What you need to do
Reproduce each line of the data exactly as it is.
Information section start
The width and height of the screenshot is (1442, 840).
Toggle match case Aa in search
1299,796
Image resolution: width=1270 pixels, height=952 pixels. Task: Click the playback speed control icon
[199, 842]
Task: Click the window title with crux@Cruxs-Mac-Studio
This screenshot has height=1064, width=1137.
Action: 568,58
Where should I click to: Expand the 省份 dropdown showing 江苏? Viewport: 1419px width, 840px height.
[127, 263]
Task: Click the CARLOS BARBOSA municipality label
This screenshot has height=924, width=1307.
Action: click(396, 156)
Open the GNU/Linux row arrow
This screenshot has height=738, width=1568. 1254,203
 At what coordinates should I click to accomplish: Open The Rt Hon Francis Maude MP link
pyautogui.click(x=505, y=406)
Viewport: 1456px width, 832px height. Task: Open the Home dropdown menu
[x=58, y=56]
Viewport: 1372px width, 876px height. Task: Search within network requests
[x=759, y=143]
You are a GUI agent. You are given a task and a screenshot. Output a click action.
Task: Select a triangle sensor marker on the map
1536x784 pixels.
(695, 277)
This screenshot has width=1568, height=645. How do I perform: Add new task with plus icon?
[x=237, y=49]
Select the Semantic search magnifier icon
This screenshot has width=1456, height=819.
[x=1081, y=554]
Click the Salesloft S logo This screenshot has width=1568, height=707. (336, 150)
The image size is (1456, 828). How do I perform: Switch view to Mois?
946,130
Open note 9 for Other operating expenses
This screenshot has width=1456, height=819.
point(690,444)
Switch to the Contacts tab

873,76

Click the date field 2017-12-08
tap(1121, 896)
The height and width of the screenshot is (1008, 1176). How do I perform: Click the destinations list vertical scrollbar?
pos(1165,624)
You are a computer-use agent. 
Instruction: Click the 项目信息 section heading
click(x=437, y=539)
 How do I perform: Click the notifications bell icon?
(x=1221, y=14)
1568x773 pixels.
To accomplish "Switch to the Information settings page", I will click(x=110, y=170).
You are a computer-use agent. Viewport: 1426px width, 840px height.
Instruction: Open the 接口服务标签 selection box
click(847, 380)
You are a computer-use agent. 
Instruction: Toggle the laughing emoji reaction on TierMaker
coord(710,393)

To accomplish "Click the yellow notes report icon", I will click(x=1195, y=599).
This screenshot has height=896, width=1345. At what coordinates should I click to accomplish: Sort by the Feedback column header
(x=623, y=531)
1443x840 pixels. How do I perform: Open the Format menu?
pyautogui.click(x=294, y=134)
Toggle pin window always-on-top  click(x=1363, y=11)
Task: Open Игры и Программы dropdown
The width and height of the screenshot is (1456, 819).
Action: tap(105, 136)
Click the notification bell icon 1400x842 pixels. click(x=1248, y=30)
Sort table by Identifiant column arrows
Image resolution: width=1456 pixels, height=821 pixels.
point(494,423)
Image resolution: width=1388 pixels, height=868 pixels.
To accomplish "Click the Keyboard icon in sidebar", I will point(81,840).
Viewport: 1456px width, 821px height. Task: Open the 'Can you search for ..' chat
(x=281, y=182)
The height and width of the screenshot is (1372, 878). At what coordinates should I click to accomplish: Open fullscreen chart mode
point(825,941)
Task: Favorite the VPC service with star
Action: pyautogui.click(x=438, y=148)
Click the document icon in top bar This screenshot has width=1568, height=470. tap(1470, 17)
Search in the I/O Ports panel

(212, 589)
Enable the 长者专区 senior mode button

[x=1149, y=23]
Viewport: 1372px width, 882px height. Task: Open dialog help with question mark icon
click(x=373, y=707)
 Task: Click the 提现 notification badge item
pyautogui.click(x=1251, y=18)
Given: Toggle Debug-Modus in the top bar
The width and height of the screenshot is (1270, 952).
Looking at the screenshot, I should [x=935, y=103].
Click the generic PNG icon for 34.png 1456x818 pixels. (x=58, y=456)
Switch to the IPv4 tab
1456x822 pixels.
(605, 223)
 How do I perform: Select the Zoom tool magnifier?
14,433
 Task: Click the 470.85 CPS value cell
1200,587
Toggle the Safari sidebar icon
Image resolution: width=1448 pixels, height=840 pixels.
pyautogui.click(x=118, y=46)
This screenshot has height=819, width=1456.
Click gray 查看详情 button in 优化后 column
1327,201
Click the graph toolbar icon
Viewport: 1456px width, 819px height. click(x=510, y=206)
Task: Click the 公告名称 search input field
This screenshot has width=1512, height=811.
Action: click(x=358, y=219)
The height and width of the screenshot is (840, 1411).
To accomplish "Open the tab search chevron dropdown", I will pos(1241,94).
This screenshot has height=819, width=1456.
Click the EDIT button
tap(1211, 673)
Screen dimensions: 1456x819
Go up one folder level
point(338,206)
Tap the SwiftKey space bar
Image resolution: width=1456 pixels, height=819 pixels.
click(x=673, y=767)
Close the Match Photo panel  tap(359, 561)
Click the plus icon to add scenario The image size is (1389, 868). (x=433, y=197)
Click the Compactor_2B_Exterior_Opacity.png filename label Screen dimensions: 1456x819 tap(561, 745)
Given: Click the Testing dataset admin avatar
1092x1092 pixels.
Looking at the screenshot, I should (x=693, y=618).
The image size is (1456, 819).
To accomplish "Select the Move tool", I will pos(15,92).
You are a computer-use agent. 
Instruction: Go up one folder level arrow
Information section end
Solved exercise
The width and height of the screenshot is (1442, 840).
Toggle match case Aa in search
1299,796
Image resolution: width=1270 pixels, height=952 pixels. Task: Click the playback speed control icon
[199, 842]
Task: Click the window title with crux@Cruxs-Mac-Studio
This screenshot has height=1064, width=1137.
Action: 568,58
Where should I click to: Expand the 省份 dropdown showing 江苏? Viewport: 1419px width, 840px height.
[127, 263]
Task: Click the CARLOS BARBOSA municipality label
This screenshot has height=924, width=1307.
Action: click(396, 156)
Open the GNU/Linux row arrow
This screenshot has height=738, width=1568. 1254,203
 At what coordinates should I click to accomplish: Open The Rt Hon Francis Maude MP link
pyautogui.click(x=505, y=406)
Viewport: 1456px width, 832px height. Task: Open the Home dropdown menu
[x=58, y=56]
Viewport: 1372px width, 876px height. Task: Search within network requests
[x=759, y=143]
You are a GUI agent. You are given a task and a screenshot. Output a click action.
Task: Select a triangle sensor marker on the map
1536x784 pixels.
(695, 277)
This screenshot has width=1568, height=645. How do I perform: Add new task with plus icon?
[x=237, y=49]
Select the Semantic search magnifier icon
This screenshot has width=1456, height=819.
[x=1081, y=554]
Click the Salesloft S logo This screenshot has width=1568, height=707. (336, 150)
The image size is (1456, 828). How do I perform: Switch view to Mois?
946,130
Open note 9 for Other operating expenses
This screenshot has width=1456, height=819.
point(690,444)
Switch to the Contacts tab

873,76

Click the date field 2017-12-08
tap(1121, 896)
The height and width of the screenshot is (1008, 1176). How do I perform: Click the destinations list vertical scrollbar?
pos(1165,624)
You are a computer-use agent. 
Instruction: Click the 项目信息 section heading
click(x=437, y=539)
 How do I perform: Click the notifications bell icon?
(x=1221, y=14)
1568x773 pixels.
To accomplish "Switch to the Information settings page", I will click(x=110, y=170).
You are a computer-use agent. Viewport: 1426px width, 840px height.
Instruction: Open the 接口服务标签 selection box
click(847, 380)
You are a computer-use agent. 
Instruction: Toggle the laughing emoji reaction on TierMaker
coord(710,393)

To accomplish "Click the yellow notes report icon", I will click(x=1195, y=599).
This screenshot has height=896, width=1345. At what coordinates should I click to accomplish: Sort by the Feedback column header
(x=623, y=531)
1443x840 pixels. How do I perform: Open the Format menu?
pyautogui.click(x=294, y=134)
Toggle pin window always-on-top  click(x=1363, y=11)
Task: Open Игры и Программы dropdown
The width and height of the screenshot is (1456, 819).
Action: tap(105, 136)
Click the notification bell icon 1400x842 pixels. click(x=1248, y=30)
Sort table by Identifiant column arrows
Image resolution: width=1456 pixels, height=821 pixels.
point(494,423)
Image resolution: width=1388 pixels, height=868 pixels.
To accomplish "Click the Keyboard icon in sidebar", I will point(81,840).
Viewport: 1456px width, 821px height. Task: Open the 'Can you search for ..' chat
(x=281, y=182)
The height and width of the screenshot is (1372, 878). At what coordinates should I click to accomplish: Open fullscreen chart mode
point(825,941)
Task: Favorite the VPC service with star
Action: pyautogui.click(x=438, y=148)
Click the document icon in top bar This screenshot has width=1568, height=470. tap(1470, 17)
Search in the I/O Ports panel

(212, 589)
Enable the 长者专区 senior mode button

[x=1149, y=23]
Viewport: 1372px width, 882px height. Task: Open dialog help with question mark icon
click(x=373, y=707)
 Task: Click the 提现 notification badge item
pyautogui.click(x=1251, y=18)
Given: Toggle Debug-Modus in the top bar
The width and height of the screenshot is (1270, 952).
Looking at the screenshot, I should [x=935, y=103].
Click the generic PNG icon for 34.png 1456x818 pixels. (x=58, y=456)
Switch to the IPv4 tab
1456x822 pixels.
(605, 223)
 How do I perform: Select the Zoom tool magnifier?
14,433
 Task: Click the 470.85 CPS value cell
1200,587
Toggle the Safari sidebar icon
Image resolution: width=1448 pixels, height=840 pixels.
pyautogui.click(x=118, y=46)
This screenshot has height=819, width=1456.
Click gray 查看详情 button in 优化后 column
1327,201
Click the graph toolbar icon
Viewport: 1456px width, 819px height. click(x=510, y=206)
Task: Click the 公告名称 search input field
This screenshot has width=1512, height=811.
Action: click(x=358, y=219)
The height and width of the screenshot is (840, 1411).
To accomplish "Open the tab search chevron dropdown", I will pos(1241,94).
This screenshot has height=819, width=1456.
Click the EDIT button
tap(1211, 673)
Screen dimensions: 1456x819
Go up one folder level
point(338,206)
Tap the SwiftKey space bar
Image resolution: width=1456 pixels, height=819 pixels.
click(x=673, y=767)
Close the Match Photo panel  tap(359, 561)
Click the plus icon to add scenario The image size is (1389, 868). (x=433, y=197)
Click the Compactor_2B_Exterior_Opacity.png filename label Screen dimensions: 1456x819 tap(561, 745)
Given: Click the Testing dataset admin avatar
1092x1092 pixels.
Looking at the screenshot, I should (x=693, y=618).
The image size is (1456, 819).
To accomplish "Select the Move tool", I will pos(15,92).
You are a computer-use agent. 
Instruction: Go up one folder level arrow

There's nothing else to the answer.